I contacted PNTA, our local theater supply house, and arranged the loan of some instruments to evaluate in our space. It's all fine and good to look at specs on paper, but there's nothing like actually seeing the output in your own space.
For this evaluation, we ended up with five different LED instruments in the sub-$600 price range. (The rented LEDs from HMWI were about $1500 each, and there are LED instruments extending into many thousands of dollars each, so under $600 is definitely on the low end of things.) We had two from Omni Sistem: a PAR56 and a PAR64. We had three from Elation: an Opti RGB, an Opti Tri Par, and an ELED Par RGB Zoom.
It will help to understand the theater we work in, as it very tightly constrains what we want in a lighting instrument. The mainstage space is about 75 feet long, and about 25 feet wide. The back 40 feet (or so) make up the audience seating and the booth. The stage is about 25 by 25 feet square, with about a 6 foot backstage area that's given over to tool and fastener storage, with a comparatively narrow walkway. Our ceiling (this is the killer) is only about 9 feet from the stage surface to the grid pipes. The stage is slightly raised, perhaps 8 inches off the floor.
We only have about 100A for the whole theater, mainstage, lounge, greenroom, office and all. The stage's lighting circuits are on a 50A breaker. This puts a very real cap on our ability to light up the stage. We are using 7 SmartBar dimmer bars, for 28 channels, and part of an ancient EDI dimmer pack for another 5 channels. We are very excited about anything we can do that will make light without taking up power or dimmer channels. Enter LEDs.
The first LED instruments we tested were the two from Omni. The PAR56 is the size of a 6" fresnel, more or less, has a nominal 24W power output, and costs about $200. The PAR64 is longer, about the size of an Altman 6x9, putting out a nominal 36W, and costing about $250. Both use 10mm LEDs instead of the much higher-output Cree or Luxeon emitters. Both have individual red, green and blue LEDs (the only instrument to use all-in-one RGB emitters is the Elation Opti Tri).

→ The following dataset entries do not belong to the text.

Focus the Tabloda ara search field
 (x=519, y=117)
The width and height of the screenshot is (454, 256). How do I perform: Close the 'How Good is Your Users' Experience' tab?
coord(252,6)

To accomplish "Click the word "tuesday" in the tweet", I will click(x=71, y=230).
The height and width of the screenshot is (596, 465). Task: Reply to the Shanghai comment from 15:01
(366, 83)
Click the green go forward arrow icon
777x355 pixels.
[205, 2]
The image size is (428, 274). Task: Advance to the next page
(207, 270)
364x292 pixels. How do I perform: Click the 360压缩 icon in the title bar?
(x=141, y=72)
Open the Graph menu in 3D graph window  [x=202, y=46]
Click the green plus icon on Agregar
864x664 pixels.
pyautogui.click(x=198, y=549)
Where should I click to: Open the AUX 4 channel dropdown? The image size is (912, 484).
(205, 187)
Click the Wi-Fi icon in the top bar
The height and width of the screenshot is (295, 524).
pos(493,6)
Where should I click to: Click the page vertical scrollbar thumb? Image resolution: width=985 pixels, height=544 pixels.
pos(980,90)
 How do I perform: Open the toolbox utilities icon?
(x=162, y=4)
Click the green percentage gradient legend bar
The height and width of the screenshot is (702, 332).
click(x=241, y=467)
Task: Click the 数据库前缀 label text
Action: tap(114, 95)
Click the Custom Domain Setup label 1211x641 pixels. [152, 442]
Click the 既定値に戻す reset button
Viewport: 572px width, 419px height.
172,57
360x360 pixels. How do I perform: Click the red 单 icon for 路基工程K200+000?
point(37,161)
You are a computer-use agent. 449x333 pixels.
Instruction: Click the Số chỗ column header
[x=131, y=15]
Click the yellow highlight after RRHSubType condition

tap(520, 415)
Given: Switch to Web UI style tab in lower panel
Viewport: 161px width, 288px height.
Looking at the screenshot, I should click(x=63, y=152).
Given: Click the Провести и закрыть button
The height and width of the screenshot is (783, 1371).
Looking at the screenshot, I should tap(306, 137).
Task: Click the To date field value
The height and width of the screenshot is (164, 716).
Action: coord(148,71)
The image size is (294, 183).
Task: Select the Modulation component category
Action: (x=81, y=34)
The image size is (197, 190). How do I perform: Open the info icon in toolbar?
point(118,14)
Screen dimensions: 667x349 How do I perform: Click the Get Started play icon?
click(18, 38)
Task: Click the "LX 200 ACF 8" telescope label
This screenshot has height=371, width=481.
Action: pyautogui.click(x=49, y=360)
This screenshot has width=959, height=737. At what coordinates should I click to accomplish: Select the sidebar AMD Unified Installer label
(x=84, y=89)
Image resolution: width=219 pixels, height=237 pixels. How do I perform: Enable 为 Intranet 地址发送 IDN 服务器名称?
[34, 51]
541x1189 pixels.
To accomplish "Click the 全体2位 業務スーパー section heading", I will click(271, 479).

The Omnis, from first impression onward, exuded a cheap, made-in-China feel. The boxes were printed in that gaudy, low-effort graphical style which seems to exemplify cheap Chinese construction. (I should emphasize that I have nothing against things that are made in China, it's the cheap part I'm complaining about.) Upon pulling the instruments out of their boxes, they are very light, and feel like it would only take the smallest drop to bend or dent the housing. They were plainly not suitable instruments for a working theater, but we put them up anyway to take a look.
The PAR64, upon being powered, immediately started whirring -- a surprisingly loud fan operated at all times. The PAR56 was silent. There wasn't a lot of difference between their outputs, with the color casts being noticeably different with all the sliders at 100. However, we're not interested in LEDs for white light (something they universally suck at until you add white and/or amber LEDs, which immediately tacks $1000 onto the price, at the moment). They both provided good saturated color. The beam angle was relatively narrow for our uses, maybe 35 degrees. Beam shape was erratic, as you would expect from a mass of 10mm LEDs which are aimed based on how their leads were bent during installation. There wasn't a substantial difference between the beams in terms of light intensity. Both instruments used such a slow PWM speed to produce a dimming effect that at low levels, they were more like strobe lights than anything else, producing visible and distracting stop-motion effects on any motion of any speed.
The DMX addresses of these two instruments are set by DIP switches. The bit values are helpfully printed next to (or at least in the proximity of) the switches. We actually received three instruments (two 56s and one 64) to demo, and were only able to put two up because one of the 56 yokes wouldn't take a C-clamp bolt, the hole being about 1/32" too small. Both models used 3-pin DMX cables. I ripped out the screws on one of the DMX out ports by plugging in the cable, pushing the connector into the body of the instrument. The ports were helpfully labelled DMX IN and DMX OUT, although on at least one of the instruments, the labels were swapped around, so that the IN port was labelled OUT and vice versa.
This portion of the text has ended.